Collected data:
━━━━━━━━━━━━━━━━
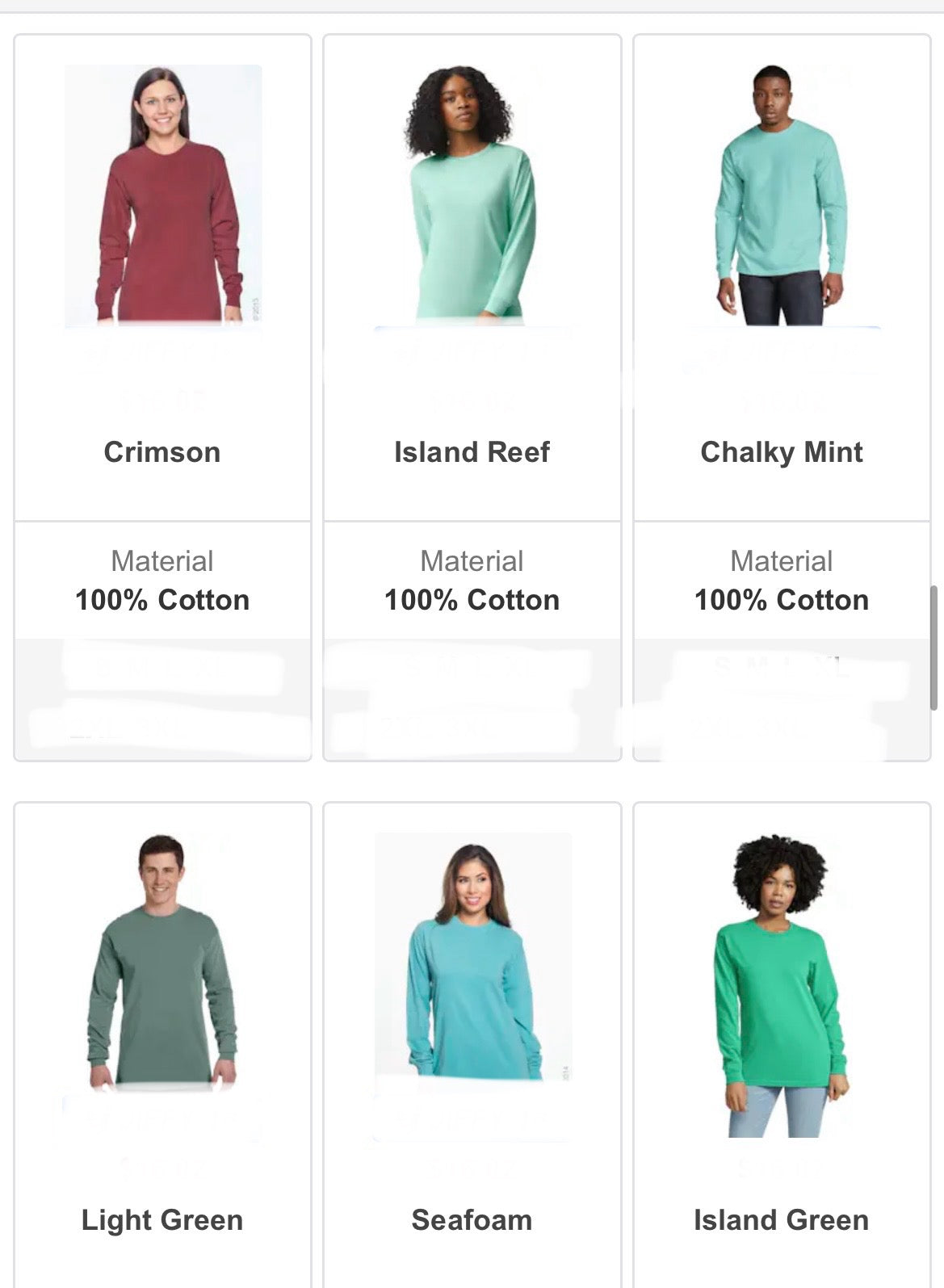Click the page vertical scrollbar thumb
944x1288 pixels.
click(934, 648)
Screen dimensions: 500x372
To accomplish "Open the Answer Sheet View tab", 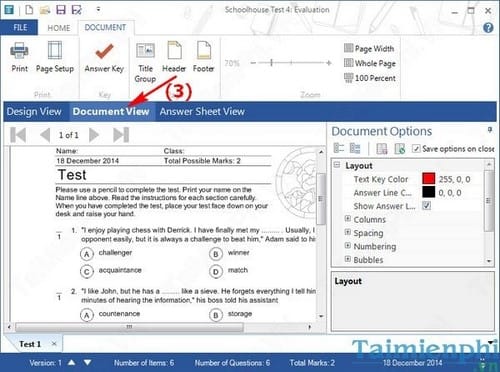I will click(202, 111).
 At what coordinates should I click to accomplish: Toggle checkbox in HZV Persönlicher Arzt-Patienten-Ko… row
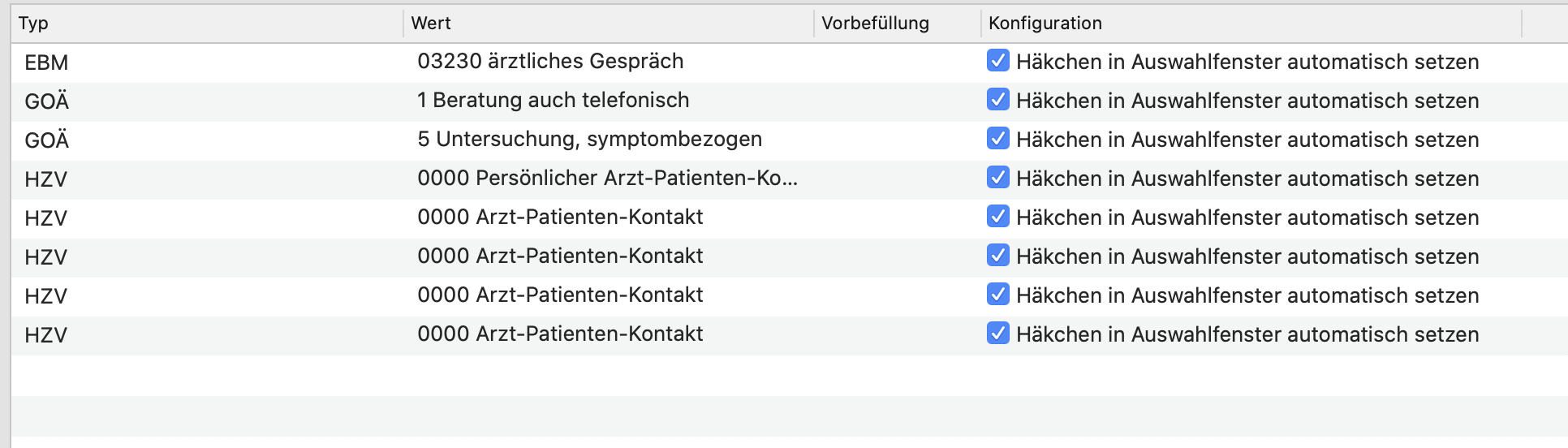click(997, 178)
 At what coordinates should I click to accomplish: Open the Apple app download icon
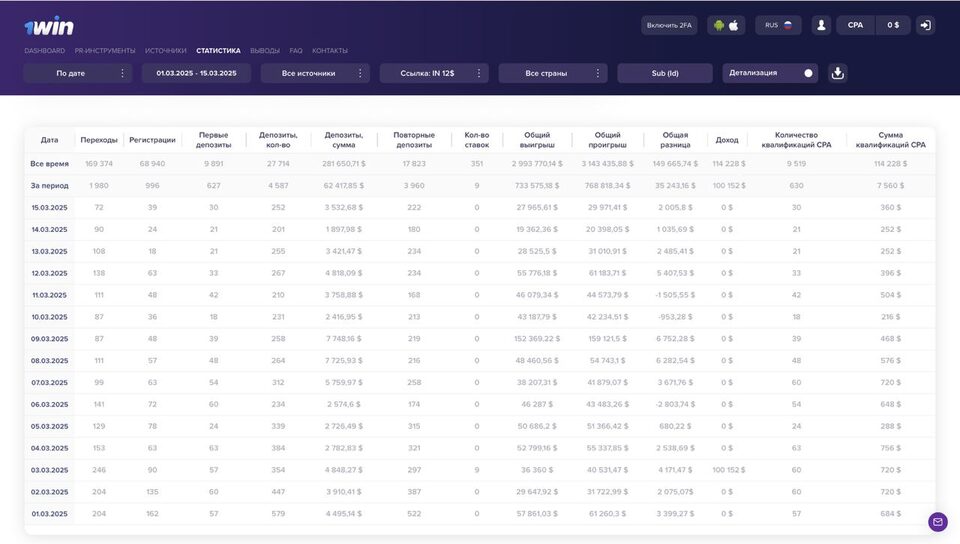(x=734, y=25)
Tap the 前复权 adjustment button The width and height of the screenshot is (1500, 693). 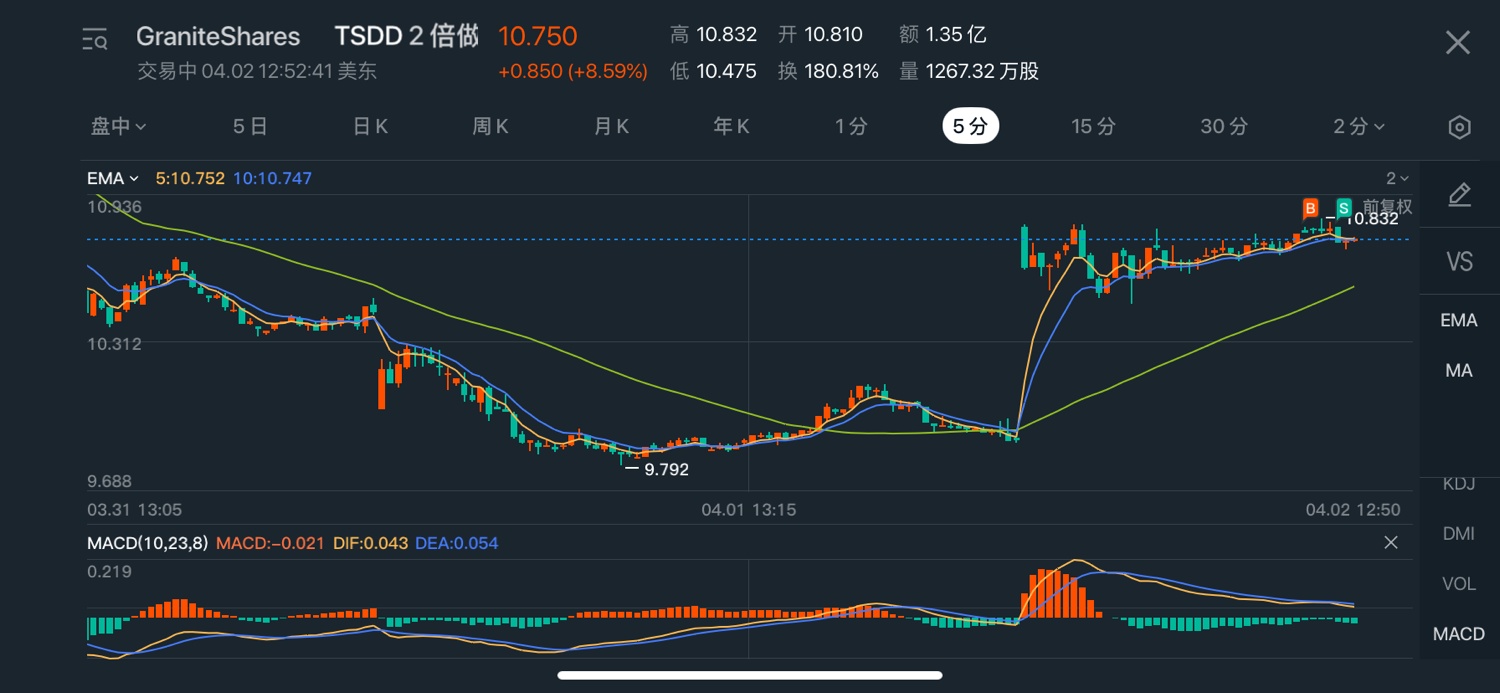1387,207
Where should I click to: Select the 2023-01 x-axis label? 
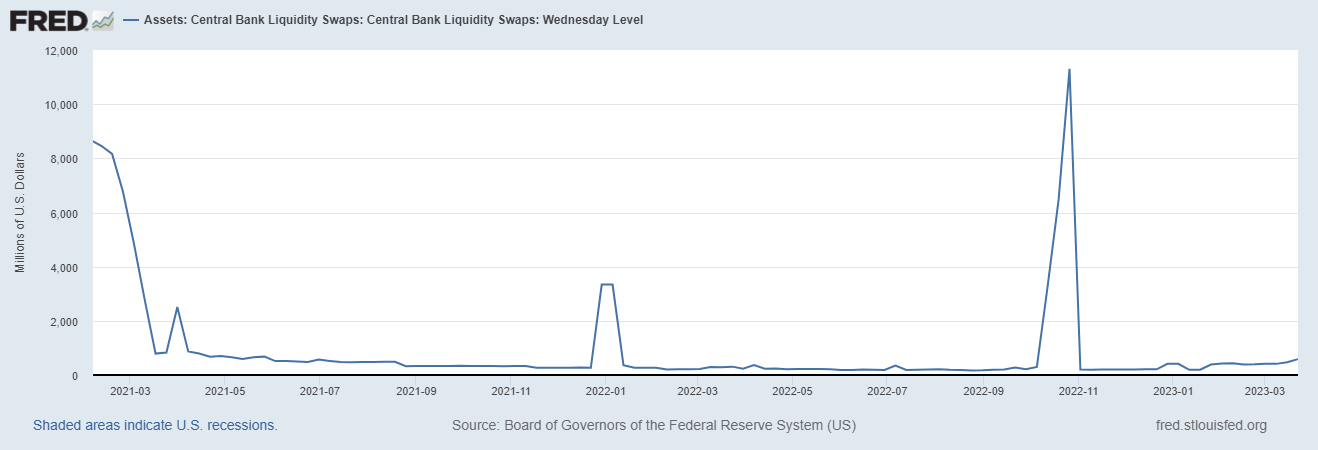(x=1174, y=391)
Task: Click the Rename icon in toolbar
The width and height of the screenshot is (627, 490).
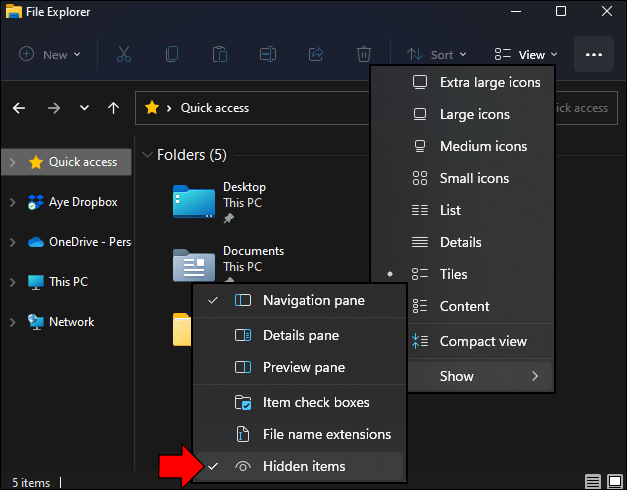Action: pos(268,54)
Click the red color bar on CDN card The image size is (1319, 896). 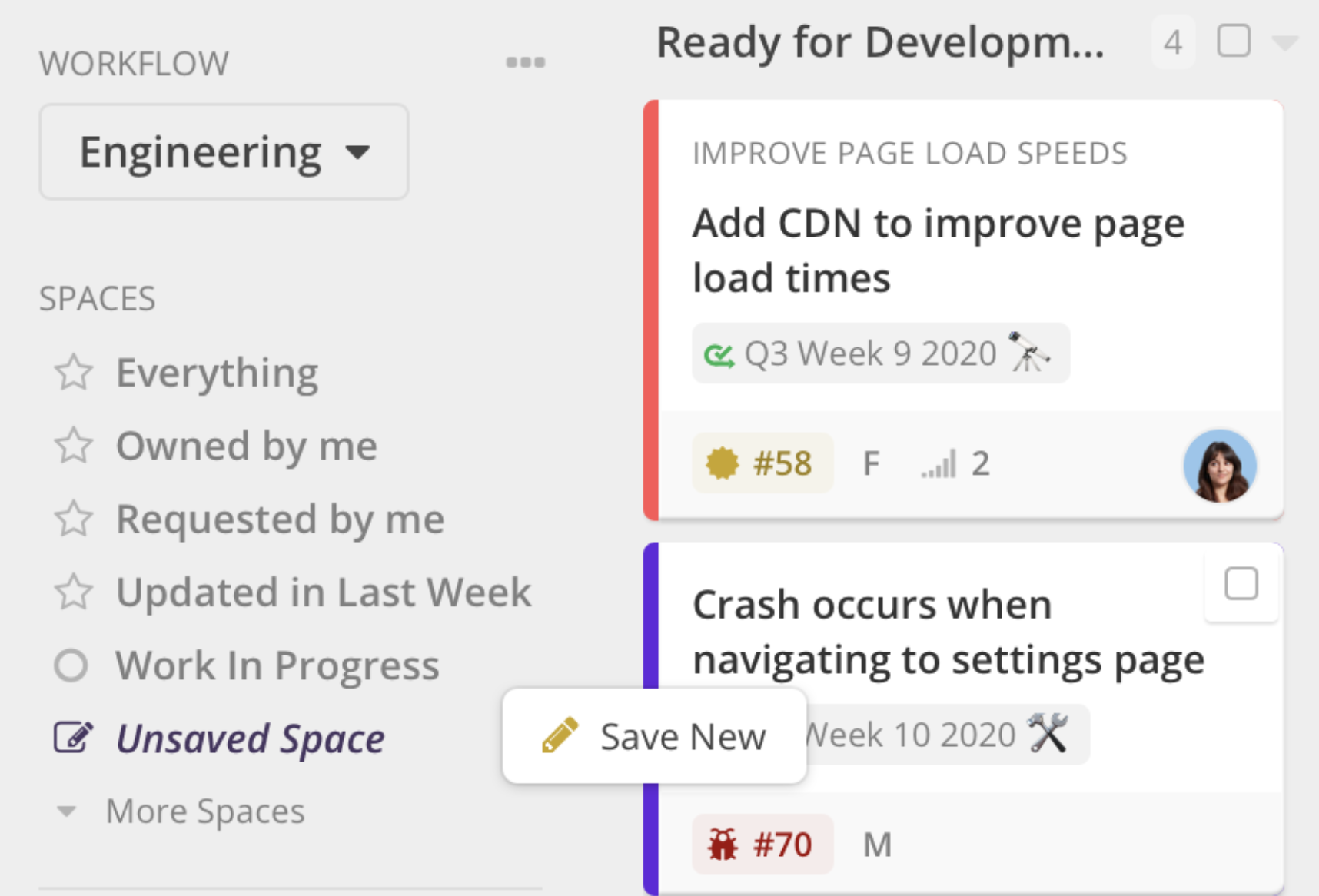click(651, 310)
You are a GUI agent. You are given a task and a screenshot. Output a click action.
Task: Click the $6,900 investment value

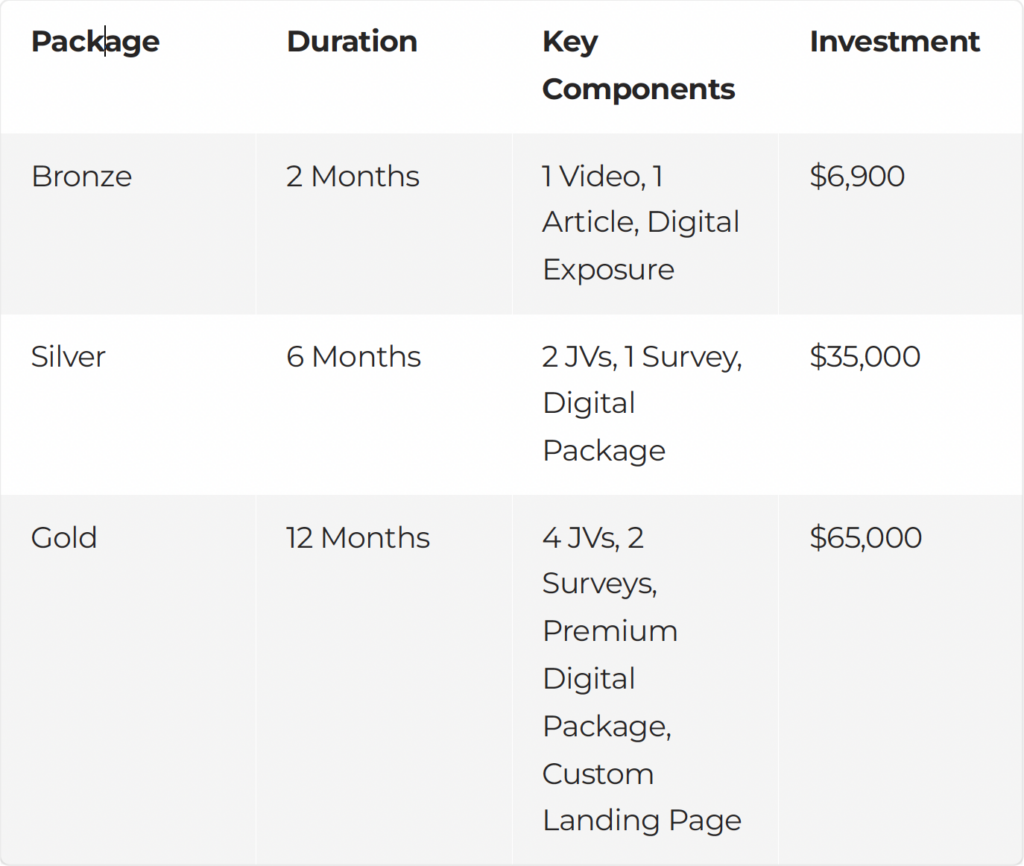coord(857,176)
━━━━━━━━━━━━━━━━
About this task ▸ Start at the line holding "You are a GUI" and stop at the last line of the entries above. Repeat those lines exactly, pictures excluded.

Expected answer ▸
You are a GUI agent. You are given a task and a screenshot. Output a click action.
Task: Click the $6,900 investment value

coord(857,176)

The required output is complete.